Licorice Pizza Paul Thomas Anderson / 2021

1973. Dans la vallée de San Fernando à Los Angeles, Alana Kane, 25 ans, fait la connaissance de Gary Valentine, 15 ans, lors de la photo de classe de ce dernier…

Quelques spoilers.
 

Six mois après l’avoir vu, il m’est toujours aussi difficile de cerner ce qui fait la réussite de Licorice Pizza – et cette incapacité à le saisir, à en identifier la force, n’est pas la moindre de ses qualités (même si cela explique, désolé d’avance, pourquoi je vais en parler de manière si décousue…)

Le film, réalisé comme entre copains (le fils de Phillip Seymour Hoffman, la chanteuse de Haim pour qui Paul Thomas Anderson a réalisé plusieurs clips…), se déshabille du côté majestueux et massif auxquels semblaient prétendre les derniers projets du cinéaste, se faisant paradoxalement impressionnant par sa modestie de surface (jusque dans les visages de ses acteurs, bien loin d’être des top-models). Et du filmage pellicule à l’imagerie des golden seventies ressuscitées, il serait tentant de d’abord expliquer le plaisir pris à Licorice Pizza en le résumant à un grand gâteau nostalgique.

Mais si le film l’est, nostalgique, c’est à plusieurs titres moins évidents que prévus… Déjà parce que le tableau de cette histoire “d’amour”, curieusement contaminée (plutôt qu’empêchée) par la différence d’âge et le monde vulgaire de l’entreprenariat, aboutit à des émotions moins évidentes que prévues, loin de l’imagerie dorée des premiers flirts. Mais aussi parce que la nostalgie ici à l’œuvre concerne le cinéma lui-même : un cinéma qui ne croule pas sous le souci scolaire des trajectoires de personnages, des arcs scénaristiques appliqués, des moments qui font sagement rime ou qui doivent se répondre. L’histoire d’Alana et Gary est l’exact contraire, suite de bifurcations et d’images énigmatiques (jusqu’à son très bizarre plan final), de moments ressassés et répétés en boucle (jalousie d’un côté, puis de l’autre), de trajets éparpillés qui semblent soudain reprendre un peu d’ordre, pour tout aussi soudainement se défaire et passer à autre chose… Le film, sur ce plan, est totalement imprévisible, que ce soit dans ses péripéties, dans sa structure, ou dans les émotions bigarrées qu’il convoque.
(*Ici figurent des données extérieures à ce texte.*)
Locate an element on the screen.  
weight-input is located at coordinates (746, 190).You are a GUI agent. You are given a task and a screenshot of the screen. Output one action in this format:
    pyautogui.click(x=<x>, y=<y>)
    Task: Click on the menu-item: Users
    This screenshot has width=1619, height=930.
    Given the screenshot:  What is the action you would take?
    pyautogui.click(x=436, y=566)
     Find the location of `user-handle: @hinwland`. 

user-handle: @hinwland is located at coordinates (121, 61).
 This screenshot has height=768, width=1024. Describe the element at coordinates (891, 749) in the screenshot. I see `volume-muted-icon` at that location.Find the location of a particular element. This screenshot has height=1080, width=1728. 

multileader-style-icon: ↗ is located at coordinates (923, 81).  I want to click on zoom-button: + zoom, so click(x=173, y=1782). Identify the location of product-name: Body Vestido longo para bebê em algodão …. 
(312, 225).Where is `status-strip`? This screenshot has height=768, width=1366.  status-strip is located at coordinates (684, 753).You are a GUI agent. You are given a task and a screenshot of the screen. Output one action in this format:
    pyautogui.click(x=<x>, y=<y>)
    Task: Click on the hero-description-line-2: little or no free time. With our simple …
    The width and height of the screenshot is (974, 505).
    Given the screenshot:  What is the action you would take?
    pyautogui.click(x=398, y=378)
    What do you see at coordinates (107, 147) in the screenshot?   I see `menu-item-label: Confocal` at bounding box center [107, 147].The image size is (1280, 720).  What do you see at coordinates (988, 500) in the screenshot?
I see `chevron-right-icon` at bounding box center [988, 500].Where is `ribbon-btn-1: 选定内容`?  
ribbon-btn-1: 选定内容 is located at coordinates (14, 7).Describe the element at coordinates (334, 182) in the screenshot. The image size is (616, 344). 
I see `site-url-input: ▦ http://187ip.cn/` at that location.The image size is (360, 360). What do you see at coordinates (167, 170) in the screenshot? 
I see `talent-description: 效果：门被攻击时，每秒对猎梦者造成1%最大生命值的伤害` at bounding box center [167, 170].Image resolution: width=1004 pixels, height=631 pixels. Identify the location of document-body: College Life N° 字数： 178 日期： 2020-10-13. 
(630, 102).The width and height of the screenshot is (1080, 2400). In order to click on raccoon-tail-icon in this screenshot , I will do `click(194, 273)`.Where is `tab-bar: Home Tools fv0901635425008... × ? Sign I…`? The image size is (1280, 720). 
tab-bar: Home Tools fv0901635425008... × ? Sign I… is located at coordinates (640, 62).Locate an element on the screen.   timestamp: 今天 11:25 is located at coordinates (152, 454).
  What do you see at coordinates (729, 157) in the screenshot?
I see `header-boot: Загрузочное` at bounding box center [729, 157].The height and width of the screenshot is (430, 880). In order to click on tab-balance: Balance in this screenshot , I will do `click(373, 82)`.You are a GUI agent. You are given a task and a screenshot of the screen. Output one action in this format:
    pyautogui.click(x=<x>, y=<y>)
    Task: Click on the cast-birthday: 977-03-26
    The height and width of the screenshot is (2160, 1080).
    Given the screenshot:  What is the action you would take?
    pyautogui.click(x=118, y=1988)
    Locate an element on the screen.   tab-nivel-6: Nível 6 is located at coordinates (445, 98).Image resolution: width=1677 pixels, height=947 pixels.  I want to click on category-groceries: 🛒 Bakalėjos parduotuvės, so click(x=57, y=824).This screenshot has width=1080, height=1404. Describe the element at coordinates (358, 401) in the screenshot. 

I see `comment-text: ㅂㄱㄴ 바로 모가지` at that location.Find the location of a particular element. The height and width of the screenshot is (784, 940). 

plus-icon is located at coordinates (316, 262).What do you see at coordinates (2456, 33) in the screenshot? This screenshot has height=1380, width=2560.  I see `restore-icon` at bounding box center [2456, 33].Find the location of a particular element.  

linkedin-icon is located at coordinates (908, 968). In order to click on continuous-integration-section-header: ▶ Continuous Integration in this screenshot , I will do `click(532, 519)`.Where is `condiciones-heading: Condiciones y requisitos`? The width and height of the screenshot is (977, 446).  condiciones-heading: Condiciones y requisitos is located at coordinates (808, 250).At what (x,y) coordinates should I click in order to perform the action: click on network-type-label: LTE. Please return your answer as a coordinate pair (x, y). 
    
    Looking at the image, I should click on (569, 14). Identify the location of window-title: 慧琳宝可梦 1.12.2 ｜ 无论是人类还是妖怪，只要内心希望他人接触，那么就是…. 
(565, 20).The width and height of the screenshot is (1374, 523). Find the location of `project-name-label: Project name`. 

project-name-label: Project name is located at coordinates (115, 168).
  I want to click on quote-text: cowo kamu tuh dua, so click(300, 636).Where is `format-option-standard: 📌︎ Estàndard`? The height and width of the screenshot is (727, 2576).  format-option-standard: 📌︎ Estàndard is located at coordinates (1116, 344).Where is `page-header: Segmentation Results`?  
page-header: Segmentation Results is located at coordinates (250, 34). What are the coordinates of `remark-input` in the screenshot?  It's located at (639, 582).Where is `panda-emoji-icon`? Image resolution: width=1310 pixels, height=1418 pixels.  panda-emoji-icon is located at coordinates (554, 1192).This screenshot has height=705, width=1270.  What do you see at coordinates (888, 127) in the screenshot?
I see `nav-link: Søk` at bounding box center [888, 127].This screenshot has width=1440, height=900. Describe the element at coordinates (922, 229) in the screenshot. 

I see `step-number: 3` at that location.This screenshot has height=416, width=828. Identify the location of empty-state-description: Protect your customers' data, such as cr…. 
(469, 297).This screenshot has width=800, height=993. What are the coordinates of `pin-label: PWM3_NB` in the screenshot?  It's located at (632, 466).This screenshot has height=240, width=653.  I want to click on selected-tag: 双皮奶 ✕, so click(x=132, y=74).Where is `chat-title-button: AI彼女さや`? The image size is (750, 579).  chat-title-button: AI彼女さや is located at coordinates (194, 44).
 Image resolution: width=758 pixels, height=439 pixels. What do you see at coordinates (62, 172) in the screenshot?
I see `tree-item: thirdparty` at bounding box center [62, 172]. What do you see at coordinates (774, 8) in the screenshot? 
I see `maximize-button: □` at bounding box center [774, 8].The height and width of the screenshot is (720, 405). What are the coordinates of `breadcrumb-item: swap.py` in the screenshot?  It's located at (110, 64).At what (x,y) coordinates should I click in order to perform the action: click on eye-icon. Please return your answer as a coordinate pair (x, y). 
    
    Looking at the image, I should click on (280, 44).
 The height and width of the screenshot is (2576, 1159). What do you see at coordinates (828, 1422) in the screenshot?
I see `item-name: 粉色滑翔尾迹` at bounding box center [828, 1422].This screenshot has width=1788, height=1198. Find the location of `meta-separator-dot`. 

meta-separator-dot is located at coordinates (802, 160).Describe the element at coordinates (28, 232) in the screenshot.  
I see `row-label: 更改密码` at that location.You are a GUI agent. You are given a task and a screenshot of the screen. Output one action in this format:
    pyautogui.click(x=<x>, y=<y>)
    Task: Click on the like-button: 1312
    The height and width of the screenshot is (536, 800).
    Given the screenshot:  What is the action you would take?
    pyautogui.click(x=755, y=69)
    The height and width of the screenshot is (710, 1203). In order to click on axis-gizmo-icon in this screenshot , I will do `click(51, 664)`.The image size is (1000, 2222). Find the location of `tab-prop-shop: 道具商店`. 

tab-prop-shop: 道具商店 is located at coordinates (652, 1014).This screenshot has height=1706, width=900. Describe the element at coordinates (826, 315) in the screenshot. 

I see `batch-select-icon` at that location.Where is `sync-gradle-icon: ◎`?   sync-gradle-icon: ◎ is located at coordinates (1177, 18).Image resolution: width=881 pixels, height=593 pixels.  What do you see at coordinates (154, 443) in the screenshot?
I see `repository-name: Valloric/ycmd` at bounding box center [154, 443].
Cette insouciance cohabite curieusement avec le tableau lucide d’une décennie de consumérisme naissant, bordée d’un arrière-plan de troubles et de chaos (le Vietnam, la manière de traiter les femmes…). Sous le prisme de l’adolescence du jeune homme, ce magma historique et politique se recycle systématiquement en aventures absurdes (le choc pétrolier est ainsi l’occasion de la scène la plus comique du film) : un peu comme l’héroïne trouve de la ressource dans le jeune âge de son ami et y revient malgré elle (c’est-à-dire malgré ce que la raison dicterait), le film d’Anderson ne cesse d’en passer par la vitalité de l’adolescence pour raconter le chaos de ces années. La folie commerciale et entrepreneuriale par exemple, est ainsi moins “condamnée” qu’elle ne permet le tableau d’un moment du monde où tout le monde faisait n’importe quoi – d’un pays enthousiaste dans le futur, qui n’était que girouette et chaos, comme fonçant à toute allure sur la route sans trop prendre conscience de ce qui l’attendait plus loin (à l’image de la structure imprévisible du film lui-même).

En résulte un grand tableau général d’immaturité du monde (les adultes semblent tous tarés). Il y a quelque chose de très symptomatique du regard de Paul Thomas Anderson (et de la façon dont il observe toute cette époque) dans la manière dont l’héroïne, 25 ans, regarde un peu de haut cette bande d’ados, aspirant parfois à la maturité d’un monde d’adultes décevants qu’elle idéalise, en même temps qu’elle se met à agir comme une gamine elle-même (dans ses jalousies, par exemple, ou en squattant encore chez ses parents)… Cette absence de scission nette entre le monde de l’ado et celui de la jeune femme, cette façon même de ne pas vraiment en faire un sujet, ce grand relativisme qui remet tout à égalité et à plat, tient le film en un étrange équilibre. Comme une façon de raconter les évènements depuis le chaos lumineux de leur époque, et non dans un surplomb anachronique (y compris moral : la cinéphilie US en est encore à essayer de se démêler d’aimer un film où une majeure sort avec un mineur…), donnant à Licorice Pizza ce goût d’aventure authentique.